„Endless”
Debemur Morti Productions 2024
Drugi,
pełny album Szwajcarsko-Amerykańskiego ansamblu Modern Rites pozornie jest
płytką, która jakiegoś specjalnego szału nie robi. Mając jednak w pamięci
sytuację z pierwszym krążkiem tego zespołu (czyli „Monuments” z Roku Bestii
2021), kiedy to trzeba było odrzucić to, co powierzchowne i oczywiste, z
„Endless” postąpiłem w podobny sposób.

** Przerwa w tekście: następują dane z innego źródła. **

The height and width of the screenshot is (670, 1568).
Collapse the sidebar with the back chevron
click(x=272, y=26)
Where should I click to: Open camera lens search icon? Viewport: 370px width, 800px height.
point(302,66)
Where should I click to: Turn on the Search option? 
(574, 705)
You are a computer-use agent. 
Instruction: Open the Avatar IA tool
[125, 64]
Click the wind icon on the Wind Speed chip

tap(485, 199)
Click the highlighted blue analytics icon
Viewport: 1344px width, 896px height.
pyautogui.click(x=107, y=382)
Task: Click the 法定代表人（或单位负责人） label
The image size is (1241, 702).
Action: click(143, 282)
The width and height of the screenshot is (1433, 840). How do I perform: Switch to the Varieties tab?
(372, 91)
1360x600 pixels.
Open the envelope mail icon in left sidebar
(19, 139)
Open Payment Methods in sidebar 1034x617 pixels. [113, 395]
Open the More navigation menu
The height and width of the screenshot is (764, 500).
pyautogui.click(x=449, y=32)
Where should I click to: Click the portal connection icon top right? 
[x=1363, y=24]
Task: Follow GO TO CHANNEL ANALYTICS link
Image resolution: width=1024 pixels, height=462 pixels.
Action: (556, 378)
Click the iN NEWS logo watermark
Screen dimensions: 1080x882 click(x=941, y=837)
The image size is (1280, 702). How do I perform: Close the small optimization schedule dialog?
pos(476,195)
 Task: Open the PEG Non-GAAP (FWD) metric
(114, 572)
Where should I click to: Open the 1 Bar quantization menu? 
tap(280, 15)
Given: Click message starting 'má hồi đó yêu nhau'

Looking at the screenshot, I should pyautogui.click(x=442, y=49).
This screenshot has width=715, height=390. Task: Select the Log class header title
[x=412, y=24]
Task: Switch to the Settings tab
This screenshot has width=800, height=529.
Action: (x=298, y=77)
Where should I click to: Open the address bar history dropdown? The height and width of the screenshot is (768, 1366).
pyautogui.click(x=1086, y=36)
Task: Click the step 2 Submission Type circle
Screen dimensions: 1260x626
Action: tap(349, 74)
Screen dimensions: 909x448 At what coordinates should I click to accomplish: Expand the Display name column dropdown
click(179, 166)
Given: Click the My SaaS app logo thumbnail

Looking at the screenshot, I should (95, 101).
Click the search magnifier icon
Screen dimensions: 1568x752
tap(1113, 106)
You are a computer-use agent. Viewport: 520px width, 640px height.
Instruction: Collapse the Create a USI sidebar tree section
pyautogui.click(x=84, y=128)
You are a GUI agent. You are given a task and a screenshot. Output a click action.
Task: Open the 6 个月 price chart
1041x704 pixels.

Zignorowałem więc to, co pobieżne i
jednoznaczne i odkryłem wówczas, że muzyka zawarta na tym materiale pełna jest
nieoczywistych rozwiązań, pokręconych ścieżek, hipnotyzujących szczegółów i
okrytych całunem ciemności struktur muzycznych. Nie da się nie usłyszeć, że
twórczość Nowoczesnych Obrzędów mocno ewoluowała przez te trzy lata, które
oddzielają od siebie oba albumy grupy. Na „dwójeczce” nawet ta, wydawać by się
mogło, na wskroś klasyczna i dobrze już znana baza, choć mocno nasycona
melodią, jest niesamowicie zagęszczona, ciężka i zwarta. Największe skarby tej
płyty kryją się jednak pod jej wierzchnią warstwą. Gdy więc poświęcimy tej
produkcji nieco więcej czasu i atencji, wówczas odkryje ona przed nami całe
bogactwo gitarowych rozwiązań, przedziwnych, rezonujących harmonii, pulsujących
złowieszczo, złożonych rytmicznych niuansów, czy też zawierających duży ładunek
emocjonalny, demonicznych wokaliz. Jakby tego było mało, na „Endless” pełno
jest misternie tkanych, chorych dysonansów, które meandrują pomiędzy
siarczystymi, intensywnymi riffami, smolistych, wielowarstwowych, ponurych
pasaży melodycznych, mizantropijnych, industrialnych ornamentów,
psychoaktywnych, progresywnych w swej budowie akordów, jak i przytłaczających,
rozedrganych ścieżek basowych, które gniotą potężnie. Architektura muzyki
zawartej na drugim albumie Modern Rites jest doprawdy wręcz koronkowa i
zbudowana na kilku poziomach, a każdy z nich wyśmienicie asymiluje się z każdą
następną, jak i poprzednią jego kondygnacją. Wessała mnie ta płyta (dosłownie i
w przenośni), a jej chorobliwie transowy charakter, jak i obezwładniający,
mroczny feeling sprawiły, że często będę się zapuszczał w jej zaklęte rewiry, nie bacząc na konsekwencje.
Wyśmienity krążek, bez dwóch zdań. Wstyd nie mieć go w swojej kolekcji.